TATACARA SHOLAT ORANG SAKIT


Oleh : Asy Syaikh Al Allamah Abdul Aziz bin Baz rahimahullah
Para ulama sepakat bahwa barangsiapa yang tidak mampu melakukan shalat dengan berdiri hendaknya shalat sambil duduk, dan jika tidak mampu dengan duduk, maka shalat sambil berbaring dengan posisi tubuh miring dan menghadapkan muka ke kiblat. Disunnatkan miring dengan posisi tubuh miring di atas tubuh bagian kanan. Dan jika tidak mampu melaksanakan shalat dengan berbaring miring, maka ia boleh shalat dengan berbaring telentang, sebagaimana sabda Nabi shallallahu ‘alaihi wasallam kepada `Imran bin Hushain:
“Shalatlah kamu sambil berdiri, dan jika kamu tidak mampu, maka sambil duduk, dan jika tidak mampu, maka dengan berbaring”. (HR. Bukhari).
Dan Imam An-Nasa’i menambahkan: “… lalu jika tidak mampu, maka sambil telentang”. Barangsiapa mampu berdiri, akan tetapi tidak mampu ruku` atau sujud, maka kewajiban berdiri tidak gugur darinya.
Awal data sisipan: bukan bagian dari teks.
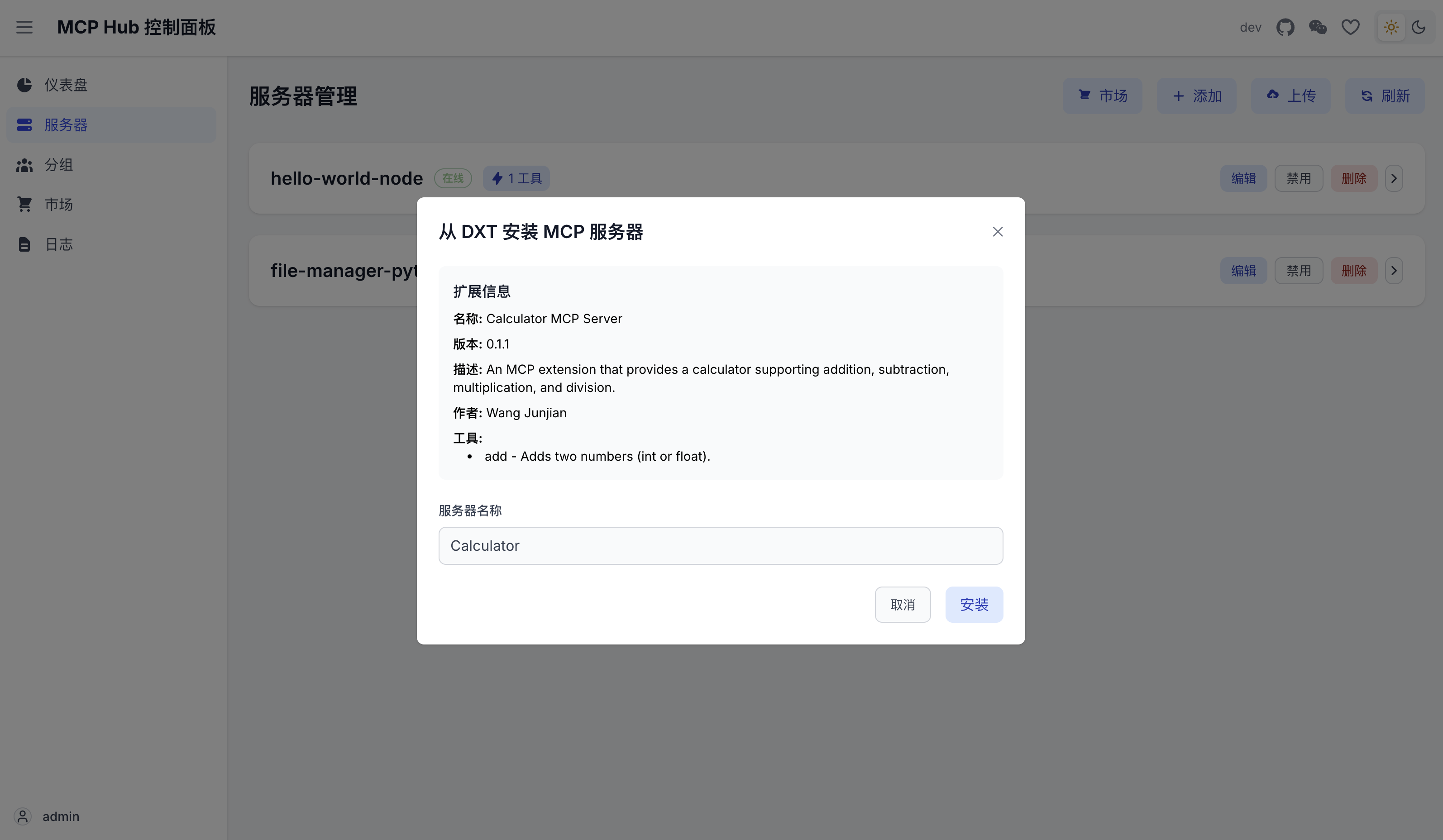Open the GitHub repository icon

pyautogui.click(x=1285, y=27)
Ia harus shalat sambil berdiri, lalu ruku’ dengan isyarat (menundukkan kepala), kemudian duduk dan sujud dengan berisyarat, karena firman Allah Subhanahu wa Ta’ala:
“…Dan berdirilah karena Allah (dalam shalat-mu) dengan khusyu’.`”. (Al-Baqarah: 238).
Dan sabda Nabi shallallahu ‘alaihi wasallam:
“Shalatlah kamu sambil berdiri”.
Dan juga firman Allah Subhanahu wa Ta’ala:
“Maka bertaqwalah kamu kepada Allah menurut kesanggupanmu”. (At-Taghabun: 16).
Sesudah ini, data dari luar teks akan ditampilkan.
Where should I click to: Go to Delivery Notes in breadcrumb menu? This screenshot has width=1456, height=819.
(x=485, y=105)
Dan jika pada matanya terdapat penyakit, sementara para ahli kedokteran yang terpercaya mengatakan:
“Jika kamu shalat bertelentang lebih memudahkan pengobatanmu”, maka boleh shalat telentang. Barangsiapa tidak mampu ruku`dan sujud, maka cukup berisyarat dengan menundukkan kepala pada saat ruku’ dan sujud, dan hendaknya ketika sujud lebih rendah daripada ruku`. Dan jika hanya tidak mampu sujud saja, maka ruku` (seperti lazimnya) dan sujud dengan berisyarat. Jika ia tidak dapat membungkukkan punggungnya, maka ia membungkukkan lehernya; dan jika punggungnya memang bungkuk sehingga seolah-olah ia sedang ruku`, maka apabila hendak ruku`, ia lebih membungkukkan lagi sedikit, dan di waktu sujud ia lebih membungkukkan lagi semampunya hingga mukanya lebih mendekati tanah se-mampunya. Dan barangsiapa tidak mampu berisyarat dengan kepala, maka dengan niat dan bacaan saja, dan kewajiban shalat tetap tidak gugur darinya dalam keadaan bagaimanapun selagi ia masih sadar (berakal), karena dalil-dalil tersebut di atas. Dan apabila ditengah-tengah shalat si penderita mampu melakukan apa yang tidak mampu ia lakukan sebelumnya, seperti berdiri, ruku`, sujud atau berisyarat dengan kepala, maka ia berpindah kepadanya (melakukan apa yang ia mampu) dengan meneruskan shalat tersebut. Dan apabila si sakit tertidur atau lupa melakukan shalat atau karena lainnya, ia wajib menunaikannya di saat ia bangun atau di saat ia ingat, dan tidak boleh menundanya kepada waktu berikutnya. Sebagaimana sabda Rasulullah shallallahu ‘alaihi wasallam:
“Barangsiapa tertidur atau lupa melakukan shalat, maka hendaknya ia menunaikannya pada saat ia ingat, tidak ada tebusan lain baginya kecuali hanya itu”. Lalu beliau membaca firman Allah:
“dan dirikanlah shalat untuk mengingatKu”. (Thaha: 14).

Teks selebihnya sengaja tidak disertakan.